An unprecedented land grab will threaten the last old growth forests of Finnish Lapland and the homeland of the indigenous Sámi Peoples, as the new Forestry Act has been approved today by the Finnish Parliament. The new Forestry Act opens the Sámi areas in Upper Lapland, including large tracts of boreal old growth forests, to a range of economic activity.


This law arrives after the previous Finnish Government failed to ratify the UN Convention on the Rights of Indigenous Peoples, leaving the Sámi vulnerable. Now the current government in Finland is moving fast to completely wreck the existing rights of the only Indigenous Peoples living in the European Union. 

The new Act will affect 2.2 million hectares of water systems and 360,000 hectares of land, mostly in the Sub-Arctic and North Boreal areas of Finland, the Sámi’s Home Area. This area constitutes the last large intact forest landscape of Europe. The Act transfer power over this region further into the hands of state authorities, opening up the Sámi Home Area and sub-Arctic ecosystems to railway construction, and with that, potential expansion of mining, forestry and other infrastructure projects.

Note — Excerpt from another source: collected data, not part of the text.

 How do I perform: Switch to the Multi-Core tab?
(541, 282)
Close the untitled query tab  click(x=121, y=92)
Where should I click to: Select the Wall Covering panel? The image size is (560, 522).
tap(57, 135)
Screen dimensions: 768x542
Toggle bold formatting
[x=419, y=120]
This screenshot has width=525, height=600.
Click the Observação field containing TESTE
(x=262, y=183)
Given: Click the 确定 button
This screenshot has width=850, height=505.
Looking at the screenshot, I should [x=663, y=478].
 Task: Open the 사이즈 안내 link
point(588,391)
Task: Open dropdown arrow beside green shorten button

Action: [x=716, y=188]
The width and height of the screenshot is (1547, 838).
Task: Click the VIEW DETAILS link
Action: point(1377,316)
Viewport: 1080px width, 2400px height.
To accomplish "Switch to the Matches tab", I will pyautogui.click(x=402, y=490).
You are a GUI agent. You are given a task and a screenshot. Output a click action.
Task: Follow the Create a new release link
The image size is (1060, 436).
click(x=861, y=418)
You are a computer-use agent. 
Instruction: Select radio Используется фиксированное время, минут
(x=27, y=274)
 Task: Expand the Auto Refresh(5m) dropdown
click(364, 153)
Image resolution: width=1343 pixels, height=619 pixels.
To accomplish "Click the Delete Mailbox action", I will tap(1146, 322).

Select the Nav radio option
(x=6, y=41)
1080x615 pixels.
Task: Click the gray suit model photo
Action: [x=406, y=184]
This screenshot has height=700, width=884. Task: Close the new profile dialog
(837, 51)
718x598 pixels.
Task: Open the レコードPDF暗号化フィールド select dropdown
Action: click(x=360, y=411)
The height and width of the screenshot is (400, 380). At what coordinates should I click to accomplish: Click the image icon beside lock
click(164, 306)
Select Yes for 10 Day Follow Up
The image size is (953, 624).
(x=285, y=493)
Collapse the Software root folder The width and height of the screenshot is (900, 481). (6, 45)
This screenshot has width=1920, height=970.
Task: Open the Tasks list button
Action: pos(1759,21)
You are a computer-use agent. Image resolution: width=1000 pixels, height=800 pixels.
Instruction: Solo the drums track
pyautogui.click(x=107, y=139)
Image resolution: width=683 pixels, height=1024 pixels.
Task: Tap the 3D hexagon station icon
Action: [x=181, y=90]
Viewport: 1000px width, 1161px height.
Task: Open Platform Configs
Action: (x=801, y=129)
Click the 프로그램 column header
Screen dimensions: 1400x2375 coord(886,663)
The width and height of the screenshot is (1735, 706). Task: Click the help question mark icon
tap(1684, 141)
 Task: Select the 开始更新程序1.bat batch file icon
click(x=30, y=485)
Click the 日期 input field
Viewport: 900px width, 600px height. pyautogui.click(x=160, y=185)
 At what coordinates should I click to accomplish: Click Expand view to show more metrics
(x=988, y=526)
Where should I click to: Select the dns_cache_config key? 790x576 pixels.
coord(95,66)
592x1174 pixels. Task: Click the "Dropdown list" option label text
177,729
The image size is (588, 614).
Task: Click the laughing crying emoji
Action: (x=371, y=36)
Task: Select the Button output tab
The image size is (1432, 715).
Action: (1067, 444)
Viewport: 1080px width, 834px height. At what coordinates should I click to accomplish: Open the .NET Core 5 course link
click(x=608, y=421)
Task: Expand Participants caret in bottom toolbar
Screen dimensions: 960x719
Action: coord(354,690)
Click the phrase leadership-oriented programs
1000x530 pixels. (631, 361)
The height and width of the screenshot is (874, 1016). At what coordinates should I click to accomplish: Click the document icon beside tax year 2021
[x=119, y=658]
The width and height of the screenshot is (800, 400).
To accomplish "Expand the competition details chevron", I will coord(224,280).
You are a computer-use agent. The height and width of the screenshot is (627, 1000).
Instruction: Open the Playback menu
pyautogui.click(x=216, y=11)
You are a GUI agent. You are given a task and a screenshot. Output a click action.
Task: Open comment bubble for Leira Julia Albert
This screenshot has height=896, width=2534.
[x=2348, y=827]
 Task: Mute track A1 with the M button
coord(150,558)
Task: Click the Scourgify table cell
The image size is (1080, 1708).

The new Forestry Act no longer requires Metsähallitus, the Finnish state-run enterprise which already controls 90% of the Sámi Home Area, to liase with the Sámi Parliament and the Skolt Sámi Village Council on issues of land management and their potential impacts on indigenous people’s lives. And of course, the Act has been written and voted without the Free, Prior and Informed Consent of the Sámi People, as required by UN conventions.

The new Act doesn't include measures to provide a protective zone and mechanisms for the Sámi to safeguard their cultural practices. “Sámi reindeer herding and the Sámi way of life are in danger of disappearing with the new Forestry Act. We will have few opportunities to influence the decision making over our lands. Rather, our territories will be controlled by market economy values,” says Jouni Lukkari, President of the Finnish Section of the Sámi Council to IC Magazine.

Tero Mustonen, a scientist from the Snowchange Cooperative, and one of the Lead Authors of the Arctic Council’s Arctic Biodiversity Assessment (ABA), adds: “Arctic peoples have thrived in a harsh environment for millennia, in no small part because they have acquired a great depth of knowledge about the land and waters of their homelands and the species that live there, which provide food, clothing and meaning to Arctic cultures. This traditional ecological knowledge is increasingly recognized as an important source of information for, among other things, understanding Arctic biodiversity and developing effective strategies to conserve that biodiversity, including indigenous ways of life.”